Energy Minister Supattanapong Punmeechaow said that the NEPC resolved on Friday to ask PTT to spend 1.5 billion baht per month from January to April next year to cut the price of gas it supplies to the Electricity Generating Authority of Thailand. This would allow Egat to freeze its electricity charges for people who use no more than 500 units per month.
"The measure is aimed at freezing electricity fees for vulnerable groups of power users who consume no more than 500 units per month. Their electricity fees will be the same as the rates in the present period, between September and December 2022," Mr Supattanapong said.
The Electricity Regulatory Commission (ERC) would work out the implementation of the policy to freeze costs for small consumers.
The present charge is 3.70 baht per unit for up to 300 units per month and 4.72 baht per unit for those using more. The 4.72 baht rate is the country's highest ever and is caused by the rising price of natural gas used for electricity generation.

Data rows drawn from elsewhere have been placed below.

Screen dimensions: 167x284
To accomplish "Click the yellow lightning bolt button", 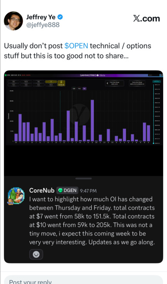I will click(x=61, y=83).
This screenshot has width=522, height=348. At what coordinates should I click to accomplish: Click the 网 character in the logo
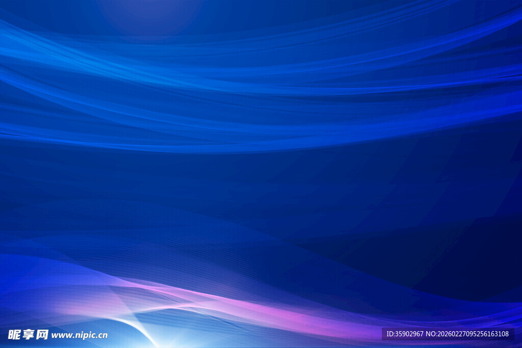[42, 335]
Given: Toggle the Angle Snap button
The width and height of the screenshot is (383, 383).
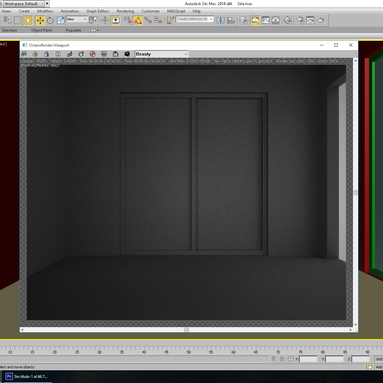Looking at the screenshot, I should pyautogui.click(x=138, y=20).
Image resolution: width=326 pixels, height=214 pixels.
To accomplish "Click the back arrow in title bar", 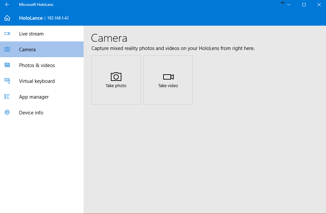I will 7,5.
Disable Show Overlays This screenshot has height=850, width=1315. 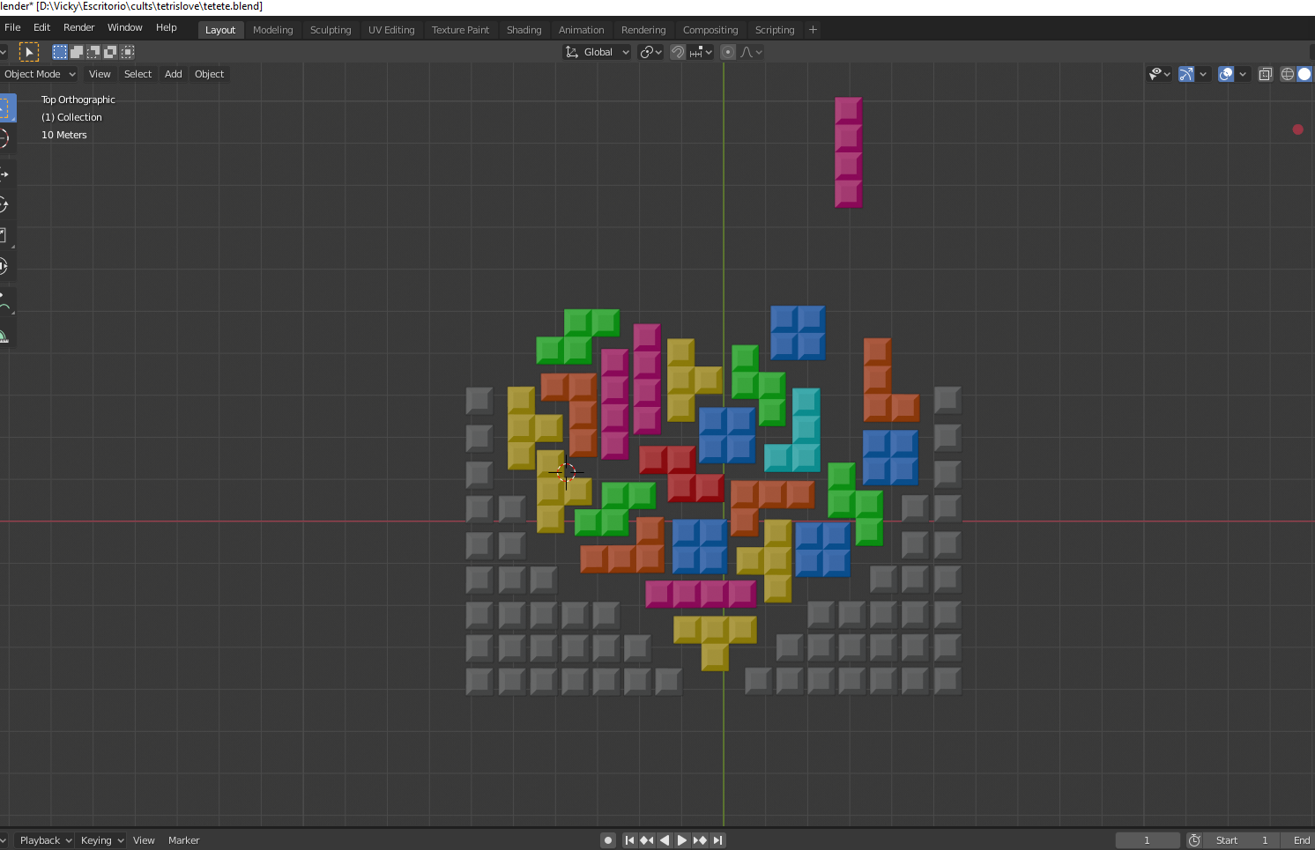click(x=1226, y=74)
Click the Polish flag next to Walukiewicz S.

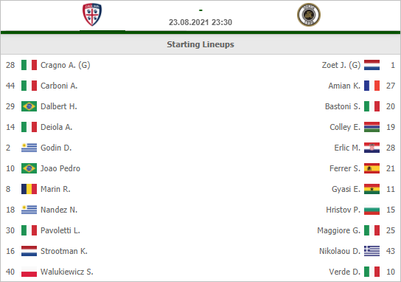tap(29, 272)
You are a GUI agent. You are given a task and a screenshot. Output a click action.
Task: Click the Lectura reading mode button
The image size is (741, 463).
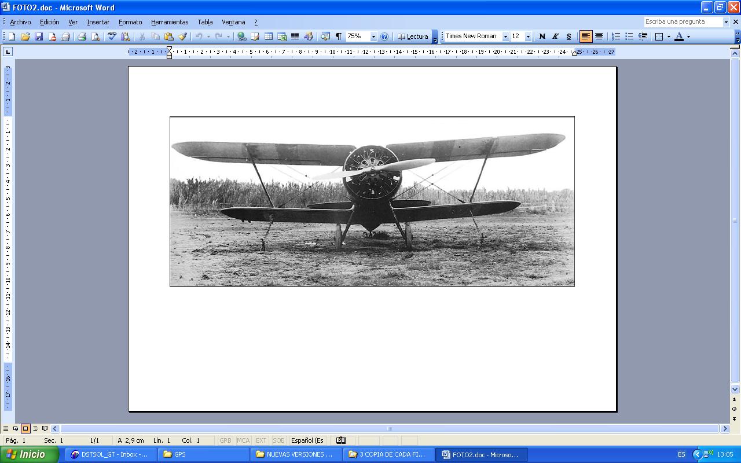coord(413,36)
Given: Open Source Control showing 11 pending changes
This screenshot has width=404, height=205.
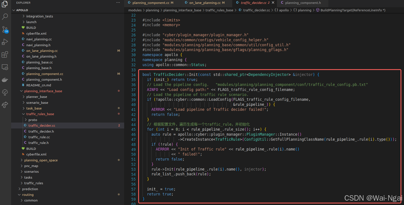Looking at the screenshot, I should click(x=5, y=30).
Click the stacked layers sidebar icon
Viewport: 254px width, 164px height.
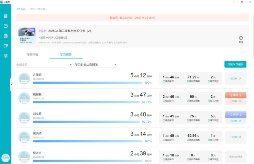5,56
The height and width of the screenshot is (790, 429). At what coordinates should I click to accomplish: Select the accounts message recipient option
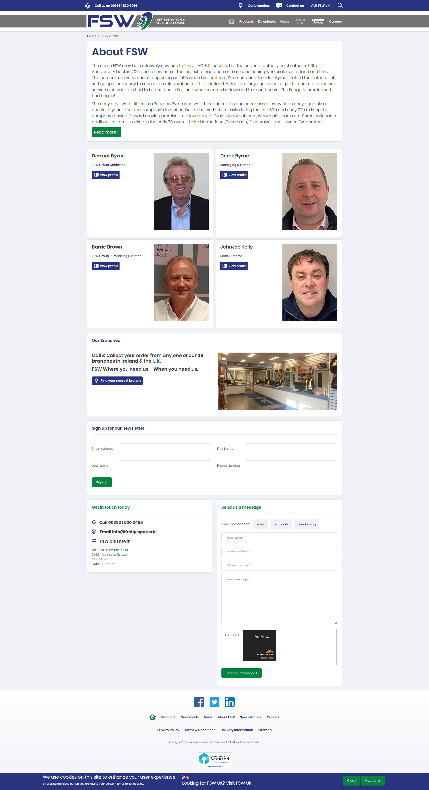click(281, 524)
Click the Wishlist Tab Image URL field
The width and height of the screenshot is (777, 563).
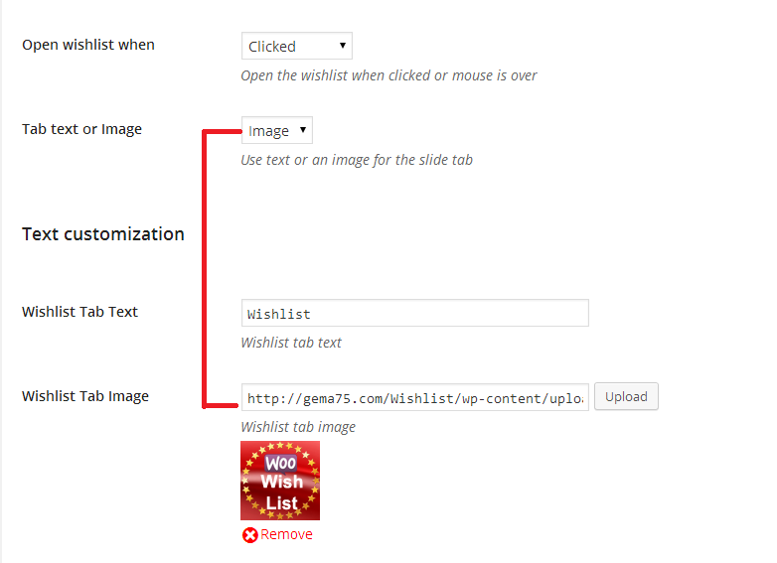point(414,397)
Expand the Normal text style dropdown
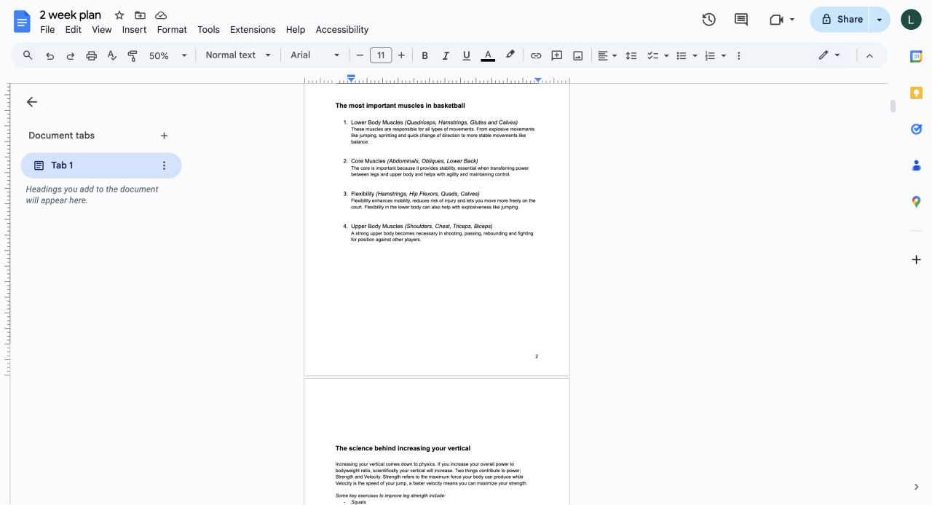Image resolution: width=932 pixels, height=505 pixels. point(238,55)
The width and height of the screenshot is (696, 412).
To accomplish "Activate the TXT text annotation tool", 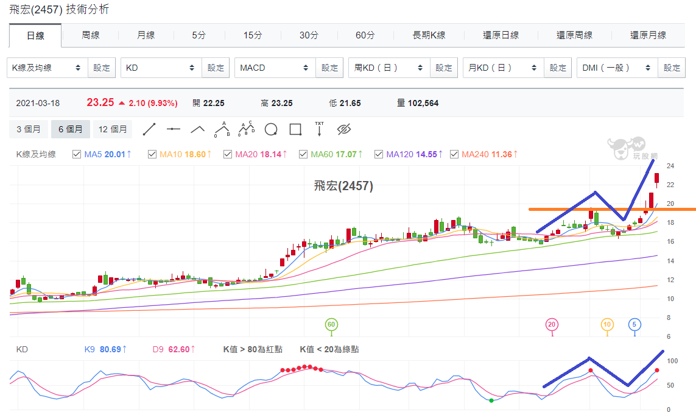I will click(319, 129).
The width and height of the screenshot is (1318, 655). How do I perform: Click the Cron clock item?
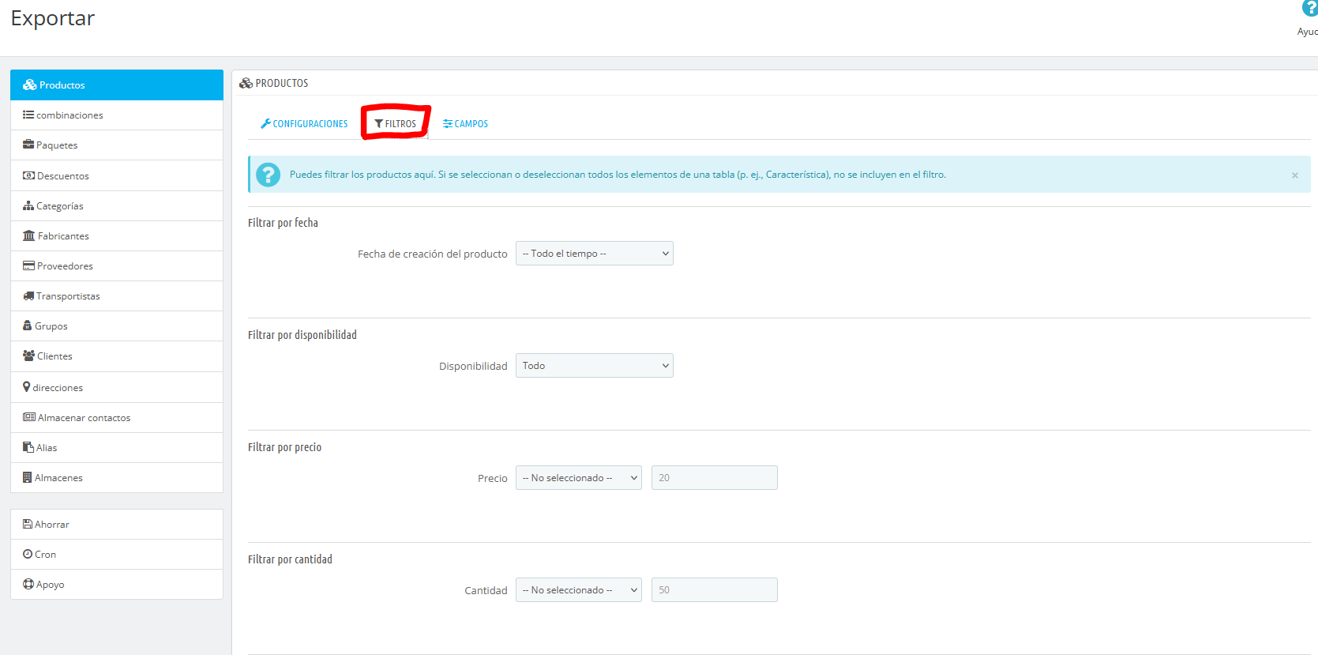pyautogui.click(x=45, y=555)
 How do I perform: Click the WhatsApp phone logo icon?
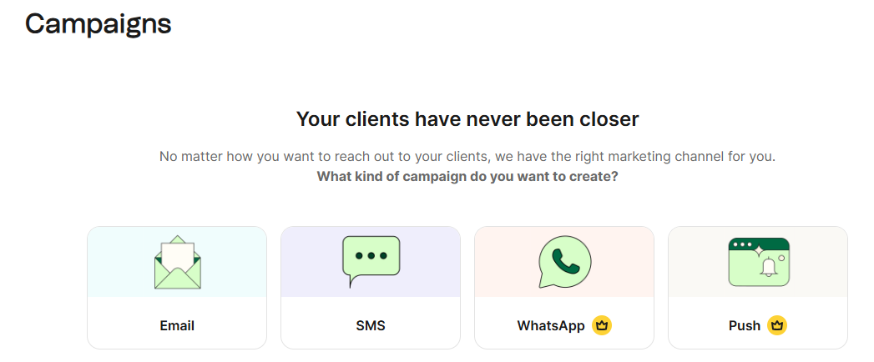pos(563,262)
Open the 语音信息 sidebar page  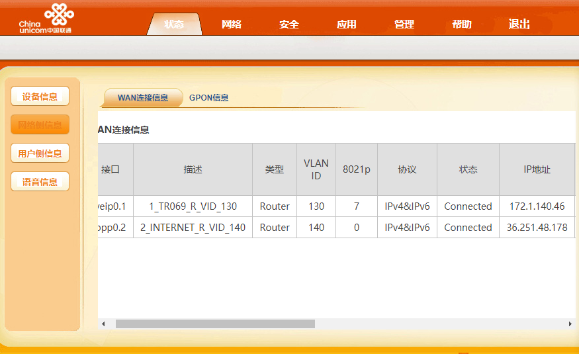point(40,181)
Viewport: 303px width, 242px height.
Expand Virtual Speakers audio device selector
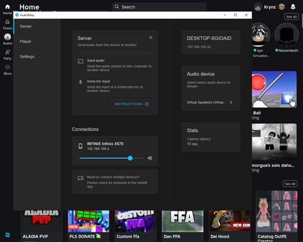(x=210, y=102)
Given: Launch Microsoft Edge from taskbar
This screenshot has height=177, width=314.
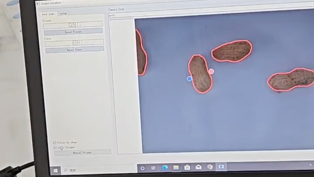Looking at the screenshot, I should pyautogui.click(x=165, y=168).
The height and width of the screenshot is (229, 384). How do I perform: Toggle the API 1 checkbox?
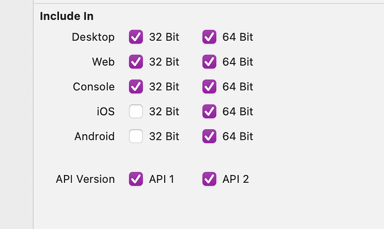pos(136,179)
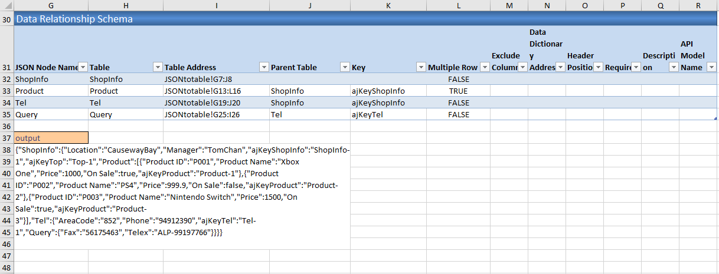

Mr Supattanapong said the government was using 7 billion baht from its central fund to subsidise electricity fees in the September-December period. The fund would also contribute alongside the proposed PTT contribution to freeze charges from January to April, he said.
"This measure is necessary to provide short-term assistance for the people," Mr Supattanapong said.
Prime Minister Prayut Chan-o-cha said the energy price crisis was likely to continue for a long time and the government needed to take appropriate action.
Amid the prolonged conflict between Russia and Ukraine, the price of liquefied natural gas (LNG) rose from US$10 per metric million British thermal units (MMBTU) in early 2021 to $30/MMBTU last month.
The government expected the LNG price to range between $25-33 per MMBTU from 2023 to 2024. The country must import a large amount of expensive LNG for power generation because natural gas production in the Gulf of Thailand is declining. This was forcing up the cost.
Gas fuels more than 50% of local power generation. The ERC earlier predicted electricity costs would rise by about 14% to a minimum 5.37 baht per unit between January and April next year if there was no subsidy. Egat is also partially subsidising the cost on the government's instructions and consequently is 126 billion baht in deficit.